Pick out each line of the data below that contains the word "should", and copy those lines out in full.

· · · · · · ·

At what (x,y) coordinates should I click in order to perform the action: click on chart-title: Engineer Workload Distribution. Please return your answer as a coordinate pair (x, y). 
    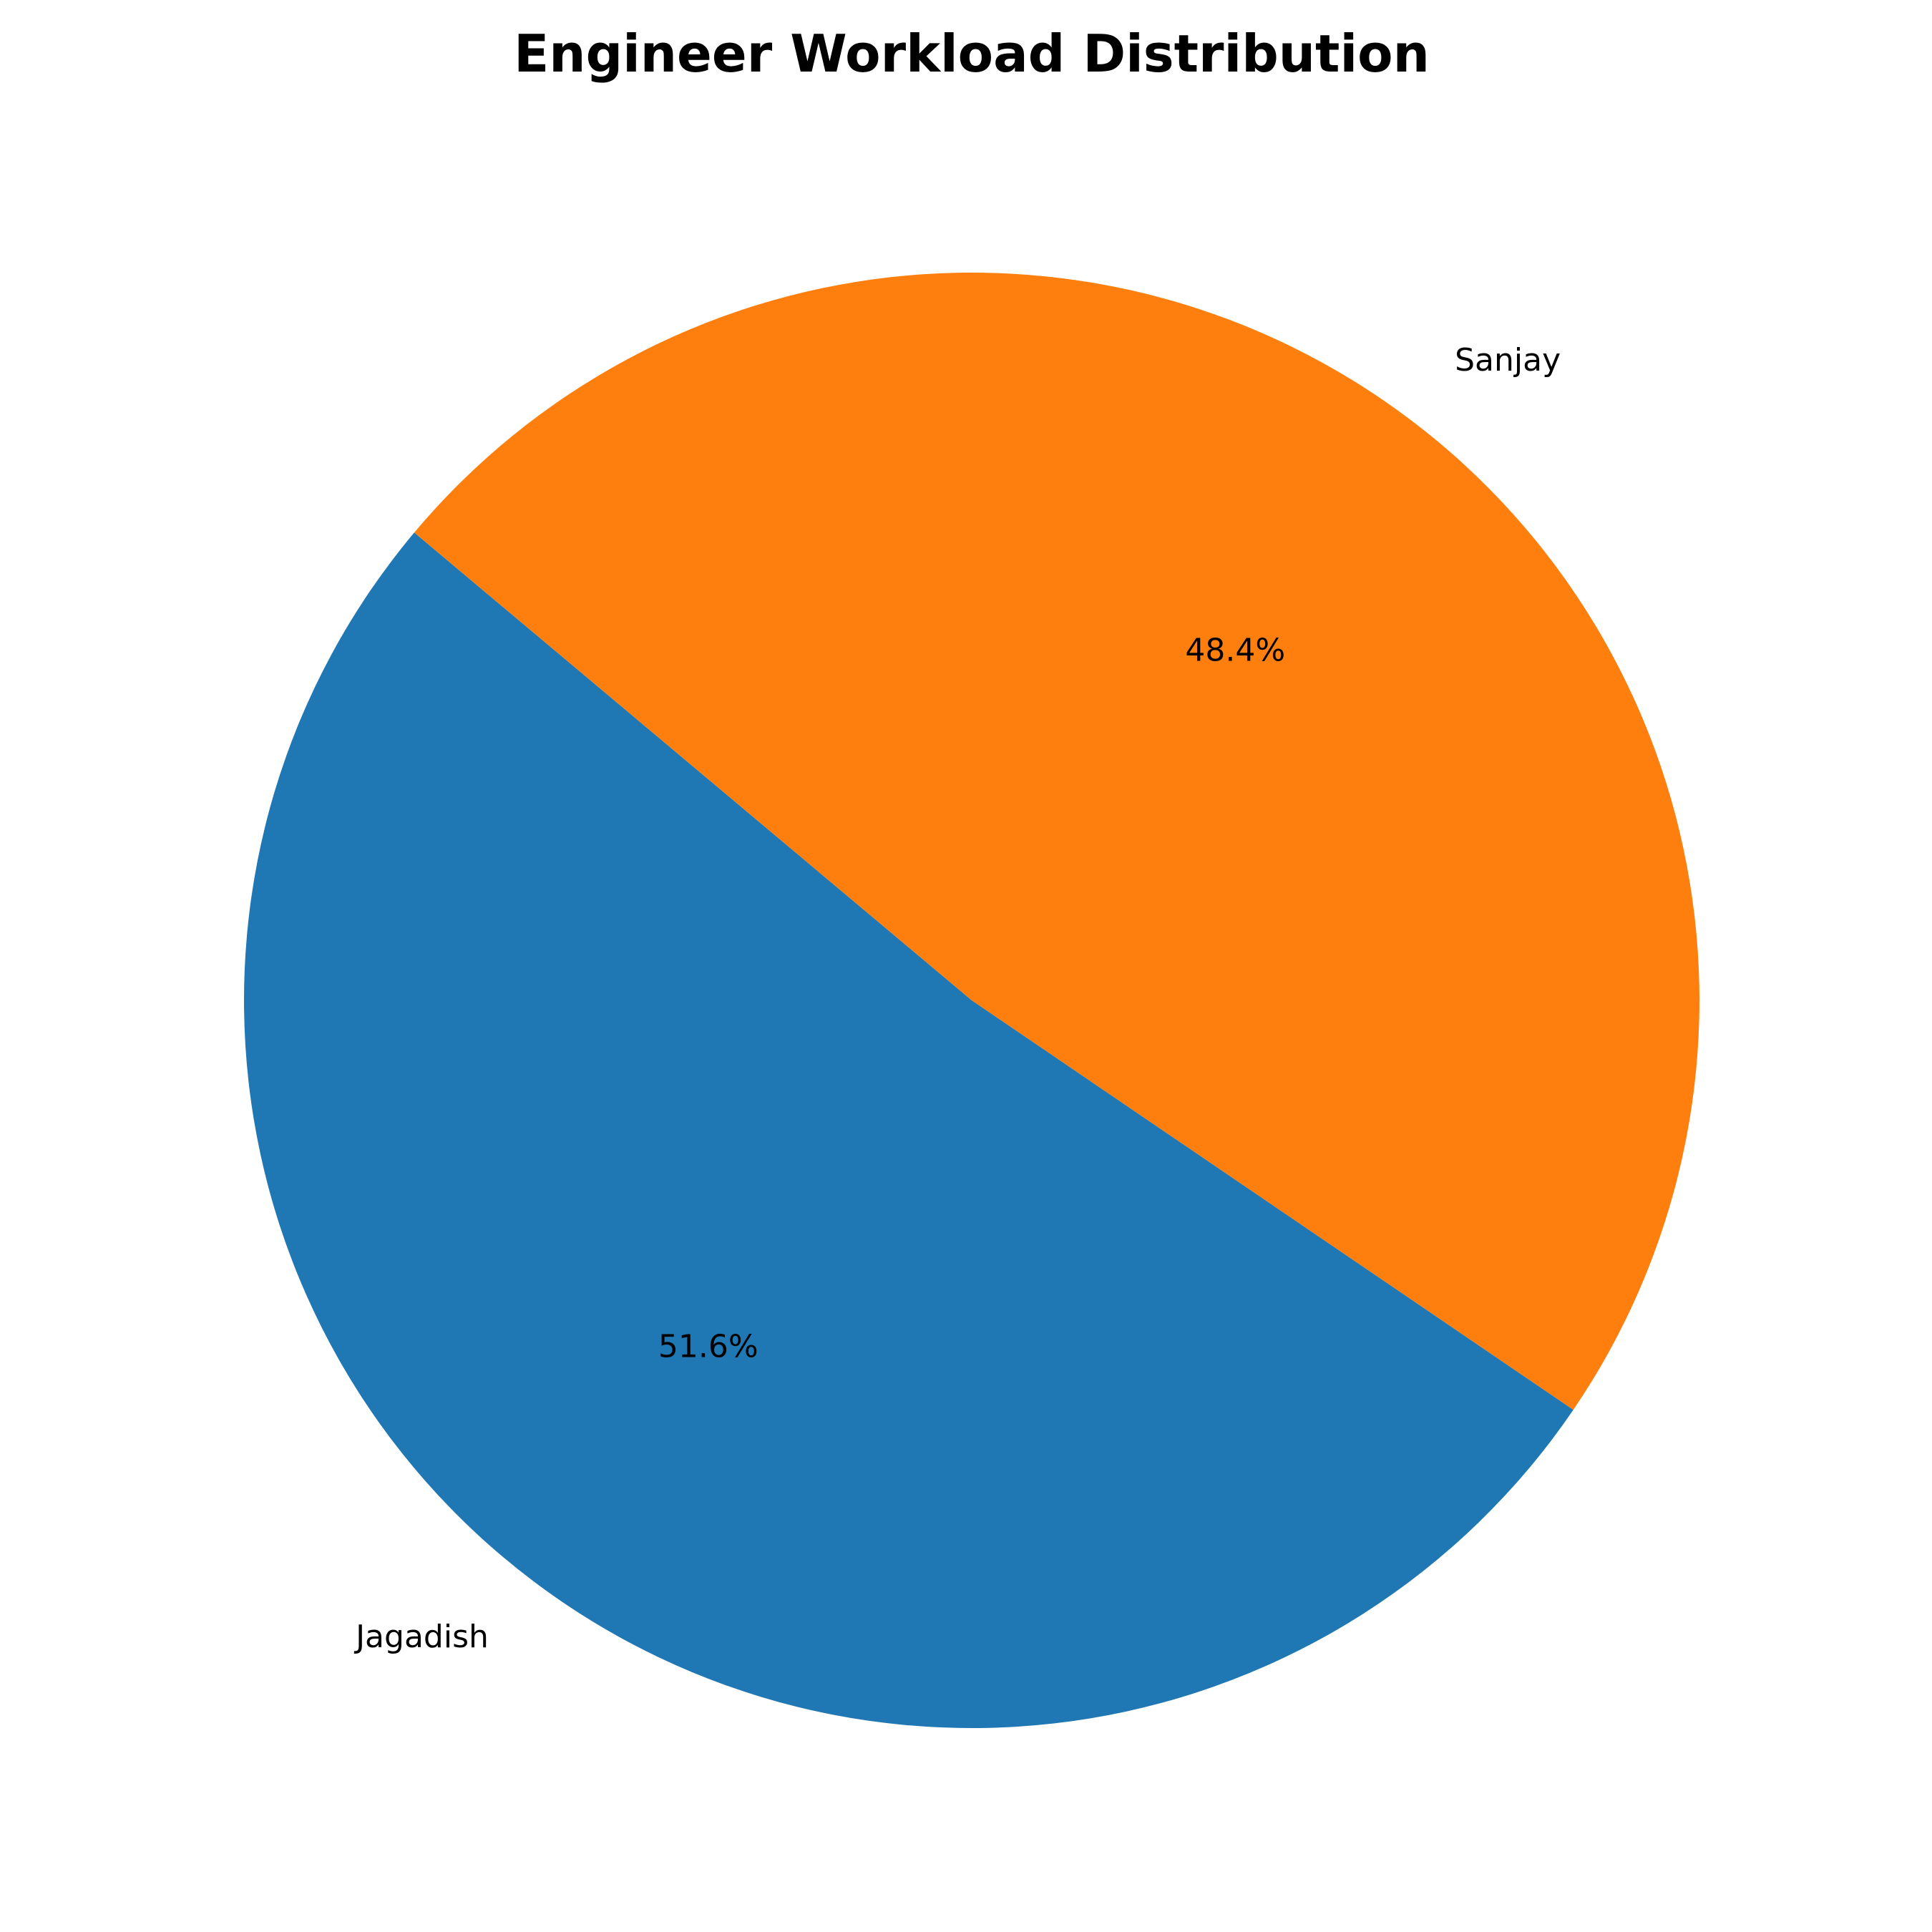
    Looking at the image, I should click on (972, 54).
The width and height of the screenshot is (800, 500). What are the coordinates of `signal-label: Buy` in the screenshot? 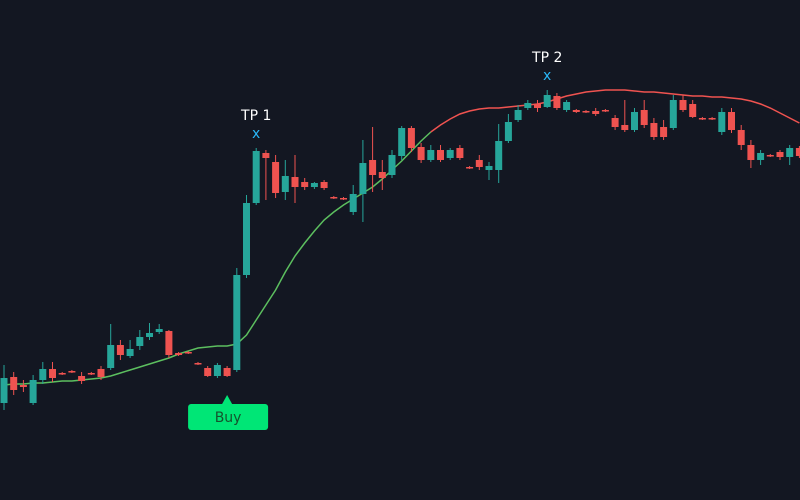 It's located at (228, 418).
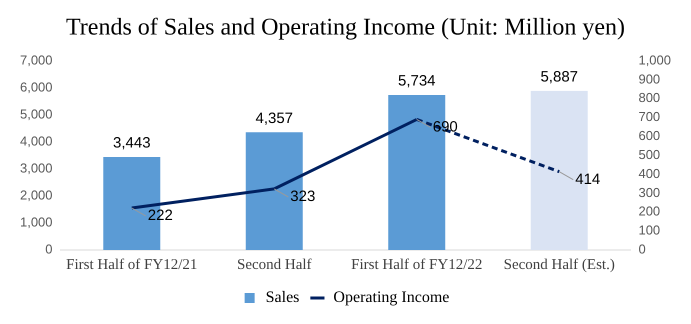  Describe the element at coordinates (649, 78) in the screenshot. I see `y2-tick-label: 900` at that location.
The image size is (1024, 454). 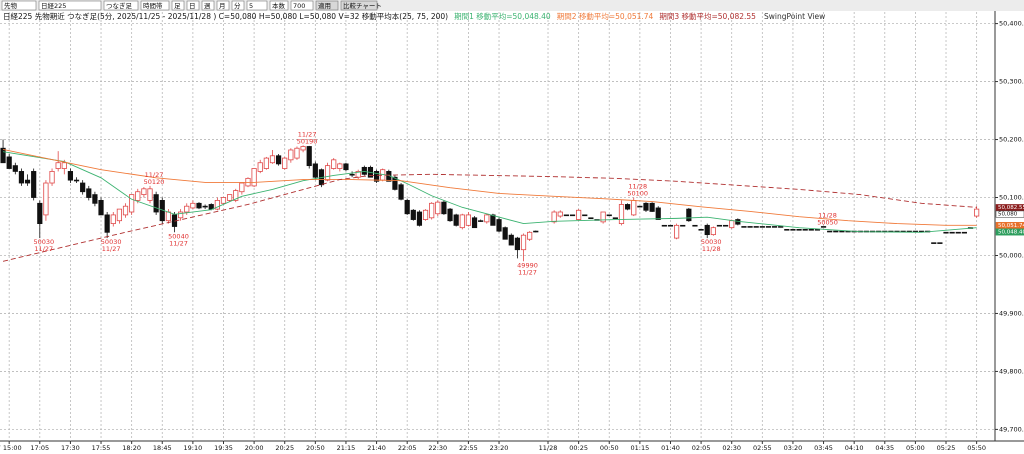 I want to click on x-tick-label: 11/28, so click(x=548, y=448).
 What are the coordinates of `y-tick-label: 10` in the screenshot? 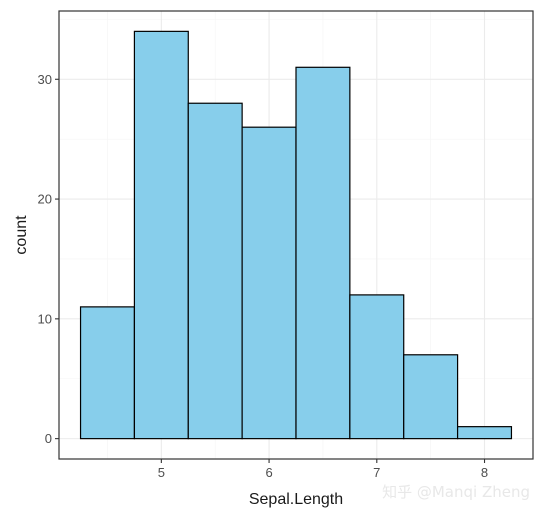 It's located at (45, 318).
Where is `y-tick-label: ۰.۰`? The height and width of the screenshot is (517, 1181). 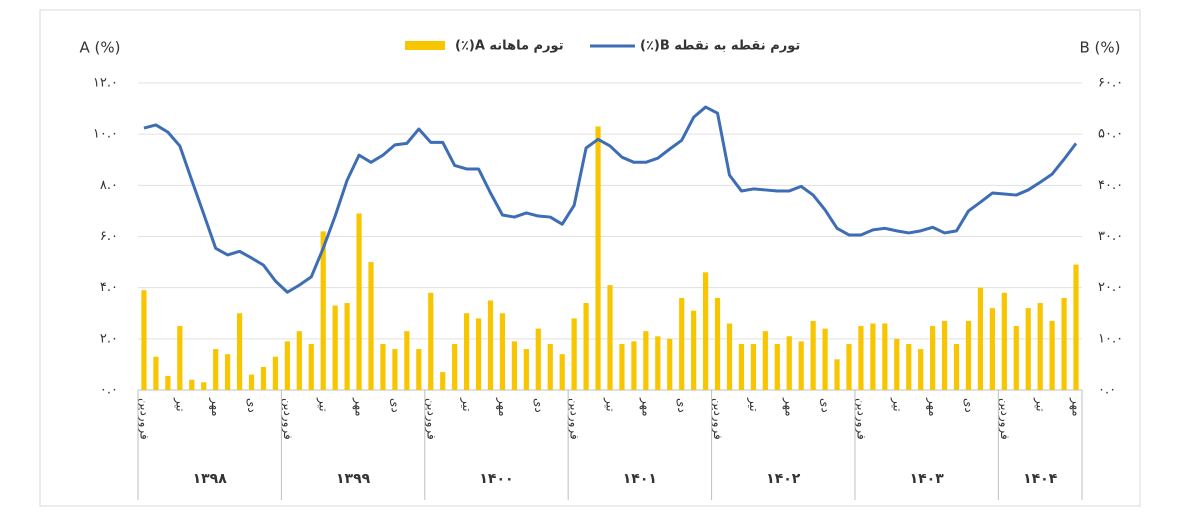
y-tick-label: ۰.۰ is located at coordinates (109, 390).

· · · · · · ·

Written solution:
At what (x,y) coordinates should I click in order to perform the action: click on chart-title: Engineer Workload Distribution. Please return your answer as a coordinate pair (x, y). 
    Looking at the image, I should click on (972, 54).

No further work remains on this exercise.